Зрелище это, поверьте, могло бы сделать смешными и жалкими все живописные проказы самых хитромудрых сюрреалистов нашего века.
Не буду также описывать недоуменного состояния всего моего организма и воинственного ополчения в нем благородного воинства антител, возмущенных враждебным видом возможной пищи и готовых к отражению нашествия каких-то болотных жаб на тоскливо подзанывший желудок.
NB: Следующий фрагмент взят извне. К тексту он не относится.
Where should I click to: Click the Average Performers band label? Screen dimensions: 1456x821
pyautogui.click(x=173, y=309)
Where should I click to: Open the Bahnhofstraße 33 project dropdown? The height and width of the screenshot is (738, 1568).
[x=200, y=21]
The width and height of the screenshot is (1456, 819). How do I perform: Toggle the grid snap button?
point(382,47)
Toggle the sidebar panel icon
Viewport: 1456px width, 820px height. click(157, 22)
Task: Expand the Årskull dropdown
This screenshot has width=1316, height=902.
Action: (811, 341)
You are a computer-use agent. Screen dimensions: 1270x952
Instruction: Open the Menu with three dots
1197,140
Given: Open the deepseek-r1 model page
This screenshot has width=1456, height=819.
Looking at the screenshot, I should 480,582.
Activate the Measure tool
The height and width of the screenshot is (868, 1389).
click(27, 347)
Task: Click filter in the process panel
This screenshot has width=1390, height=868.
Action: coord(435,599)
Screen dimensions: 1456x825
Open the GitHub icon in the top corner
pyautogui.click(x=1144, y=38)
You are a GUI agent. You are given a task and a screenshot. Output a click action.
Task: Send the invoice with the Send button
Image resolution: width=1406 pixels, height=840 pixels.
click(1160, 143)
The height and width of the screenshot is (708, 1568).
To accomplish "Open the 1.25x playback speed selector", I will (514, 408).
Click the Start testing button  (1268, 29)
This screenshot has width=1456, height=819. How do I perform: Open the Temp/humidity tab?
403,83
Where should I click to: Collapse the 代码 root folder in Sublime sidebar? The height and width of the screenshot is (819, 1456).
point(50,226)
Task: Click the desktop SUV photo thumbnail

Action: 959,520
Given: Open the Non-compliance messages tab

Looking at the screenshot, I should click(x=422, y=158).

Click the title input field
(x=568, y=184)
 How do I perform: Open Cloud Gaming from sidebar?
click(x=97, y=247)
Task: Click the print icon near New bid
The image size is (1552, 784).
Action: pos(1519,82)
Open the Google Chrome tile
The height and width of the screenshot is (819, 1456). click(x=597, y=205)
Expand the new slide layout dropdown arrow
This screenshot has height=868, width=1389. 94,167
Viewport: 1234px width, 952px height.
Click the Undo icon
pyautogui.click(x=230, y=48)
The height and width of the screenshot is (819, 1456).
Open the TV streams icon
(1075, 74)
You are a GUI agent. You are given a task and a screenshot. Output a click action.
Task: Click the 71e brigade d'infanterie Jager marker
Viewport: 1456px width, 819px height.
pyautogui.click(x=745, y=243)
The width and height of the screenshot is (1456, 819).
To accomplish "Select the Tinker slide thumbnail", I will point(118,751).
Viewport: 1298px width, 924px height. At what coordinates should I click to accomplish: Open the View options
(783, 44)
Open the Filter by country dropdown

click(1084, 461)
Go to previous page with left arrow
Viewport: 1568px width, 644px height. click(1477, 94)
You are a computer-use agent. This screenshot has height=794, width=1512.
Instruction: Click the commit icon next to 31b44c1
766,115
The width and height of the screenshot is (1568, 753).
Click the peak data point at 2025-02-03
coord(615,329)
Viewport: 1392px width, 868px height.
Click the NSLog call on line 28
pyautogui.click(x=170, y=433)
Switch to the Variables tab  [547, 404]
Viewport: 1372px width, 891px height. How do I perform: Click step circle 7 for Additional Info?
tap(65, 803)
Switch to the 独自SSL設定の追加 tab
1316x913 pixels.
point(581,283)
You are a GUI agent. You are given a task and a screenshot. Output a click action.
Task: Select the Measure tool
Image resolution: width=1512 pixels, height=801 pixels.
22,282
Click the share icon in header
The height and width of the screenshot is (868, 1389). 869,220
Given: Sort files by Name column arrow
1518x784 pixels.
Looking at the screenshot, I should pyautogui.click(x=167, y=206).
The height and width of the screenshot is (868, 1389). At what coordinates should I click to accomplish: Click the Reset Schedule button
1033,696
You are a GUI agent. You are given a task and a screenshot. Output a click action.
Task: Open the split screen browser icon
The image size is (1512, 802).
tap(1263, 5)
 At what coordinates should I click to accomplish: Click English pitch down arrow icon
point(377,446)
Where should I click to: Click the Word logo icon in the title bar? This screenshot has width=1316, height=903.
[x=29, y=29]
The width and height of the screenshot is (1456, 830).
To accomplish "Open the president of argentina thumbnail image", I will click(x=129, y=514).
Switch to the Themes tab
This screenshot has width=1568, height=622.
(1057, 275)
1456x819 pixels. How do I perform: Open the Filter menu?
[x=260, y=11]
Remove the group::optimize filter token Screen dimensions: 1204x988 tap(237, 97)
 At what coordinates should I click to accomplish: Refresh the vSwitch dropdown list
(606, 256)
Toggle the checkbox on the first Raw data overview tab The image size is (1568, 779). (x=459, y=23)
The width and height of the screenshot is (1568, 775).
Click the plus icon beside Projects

Воля во мне внезапно и существенно ослабла от нежелания показаться в глазах собутыльников городским фра-ерюгой. Я обреченно, как пленный, покорно следующий за мучителями своими к месту казни, наблюдал, как бы уже со стороны, за всеми в высшей степени целесообразными действиями Феди.
Он налил в чугунок бутылку уксуса. Поставил чугунок на электроплитку. Вскарабкался, нисколько не смущаясь участкового, с рысьей быстротой и ловкостью на столб, торчавший у самого заборчика, и подсоединил к проводам концы размотанного шнура от электроплитки. Спираль ее огненно оживилась и затрещала в местах неоднократных соединений после перегорания.
Должно быть, Федя паршиво себя почувствовал, вскарабкавшись на столб столь быстро, а главное – сразу же после сердечного недомогания. Подсоединив зачуханную плитку к энергосистеме нашей сверхдержавы, он начал очень медленно спускаться вниз. Заключил он столб в объятия так крепко – то ли от внезапной слабости, то ли от страха сорваться, – что пару раз неподвижно зависал на нем. При этом он жалко старался выдать свою смущенную улыбку за усмешку подшучивания чуть ли не над силой тяготения деревенской земли.
– Все ж таки неописуемо великодушны сердца гонимого и вечно преследуемого враждебными вихрями русского человека! – воскликнул вдруг Степан Сергеевич. – Этот змей-портупей отключает нас, как тунеядцев, от электрификации всей страны, а мы его сейчас поить и кормить будем прыг-скоком Бонапарта.
– У человека – не сердца, в смысле грамматики, а одно лишь сердце. Сердца же – у многих людей, – только и возразил весьма отвлеченно участковый.
– Похищения у государства всенародных киловатт я сегодня не видел, но пока крадем мы их на местах, не иметь нам электрифика ции всей страны плюс коммунизма советской власти, – добавил он фальшиво и сурово, но с максимальной сердечностью, вызванной, разумеется, внутренней сломленностью и необходимостью долгожданной опохмелки.
Подобные словесные перестрелки то и дело возникали между моими собутыльниками, и я уже как-то не очень внимал им.